Elyse Dupre: This election has been all about the emails. Not just the ones recently reviewed by the FBI, but also the ones flooding voters’ inboxes on a daily basis. Hillary Clinton’s campaign has had high email send volume (with this DMN staffer counting up to seven emails in one day). These messages—addressed from her campaign staff, Barack and Michelle Obama, Tim Kaine, and Hillary and Chelsea Clinton—primarily solicit donations from voters; although, others have asked people to share their support on social media, participate in campaign contests, or make calls. Donald Trump’s campaign has been emailing supporters, as well, although less frequently—sometimes two to four times a day, according to this editor’s count—and from multiple domains.

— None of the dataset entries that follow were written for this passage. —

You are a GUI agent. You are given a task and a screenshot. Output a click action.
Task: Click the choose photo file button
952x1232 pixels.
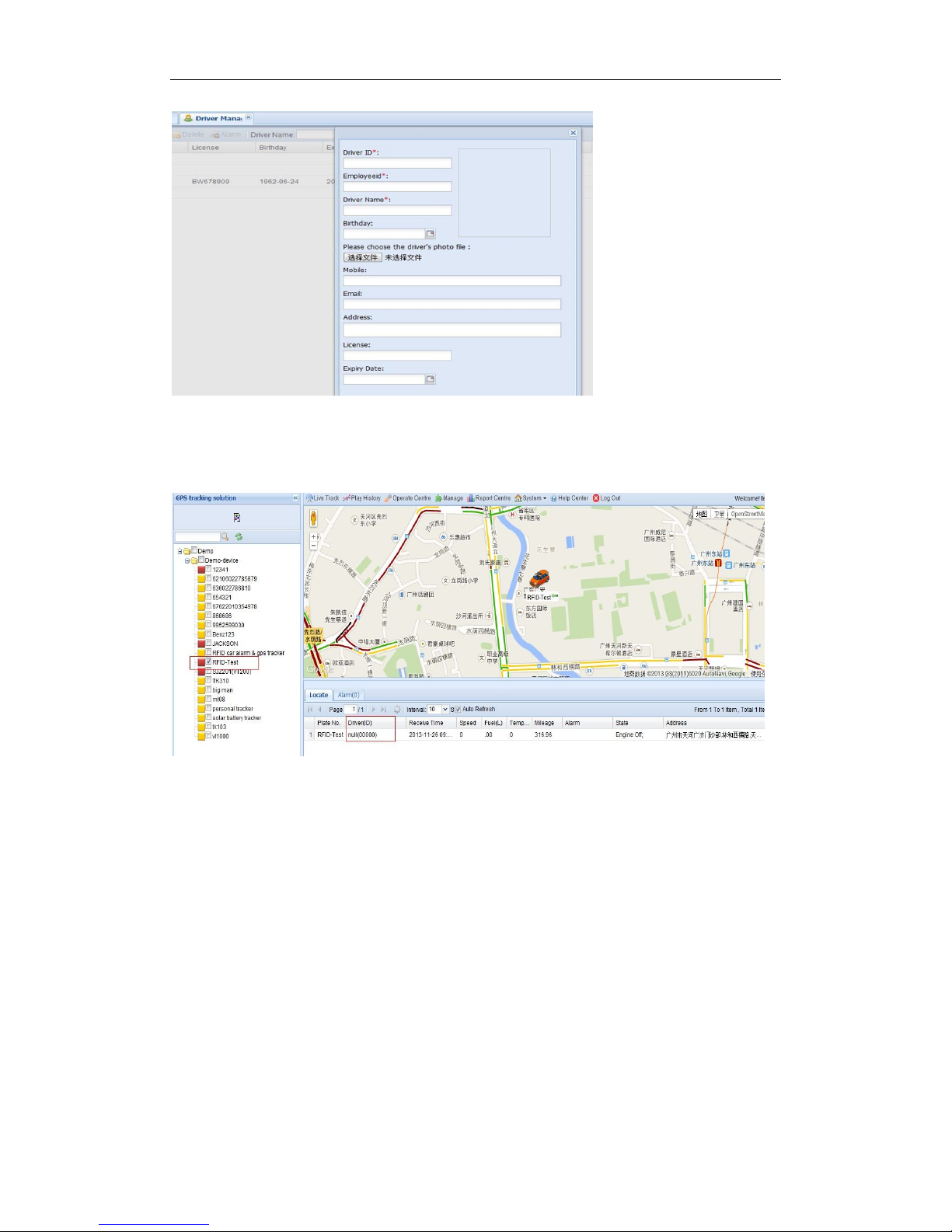[363, 257]
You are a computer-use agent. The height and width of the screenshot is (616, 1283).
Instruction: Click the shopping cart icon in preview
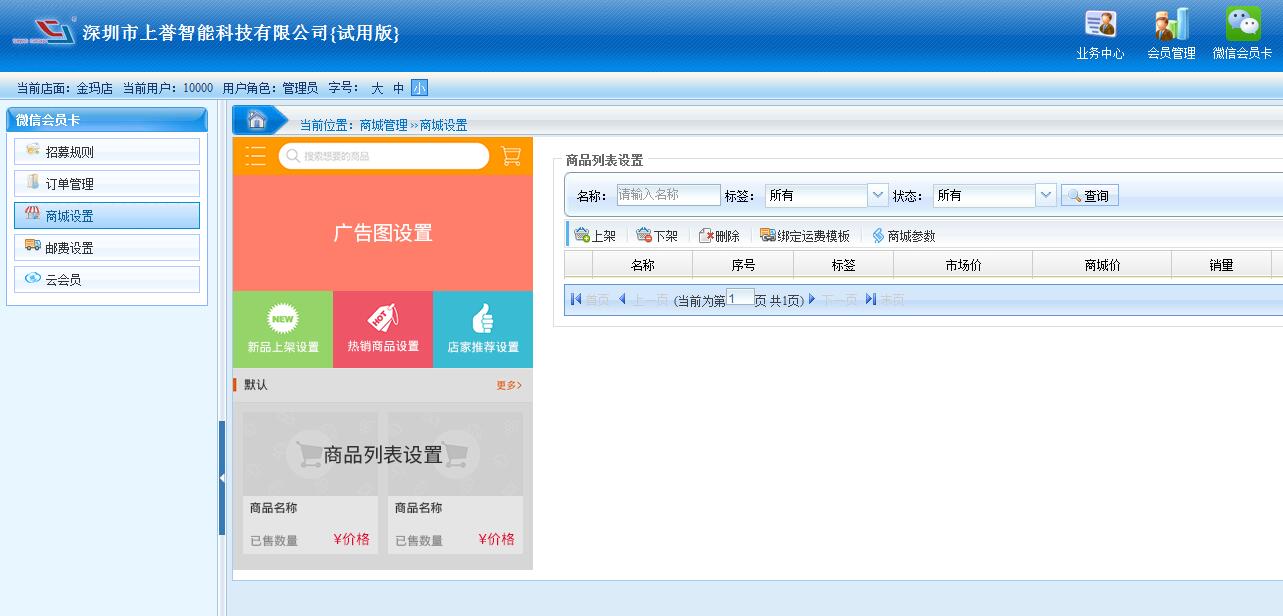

Like Clinton’s staff, team Trump has been soliciting donations. His campaign has also notified voters about events and asked them to show their support via social media. Although, the Republican candidate faced spam issues in the past. Recent data from eDataSource shows Clinton’s campaign pulling ahead in terms of projected reach and average inbox rate; however, Trump takes the lead in terms of average read rate. And while the race ends Tuesday, voters can may continue to receive emails for a while.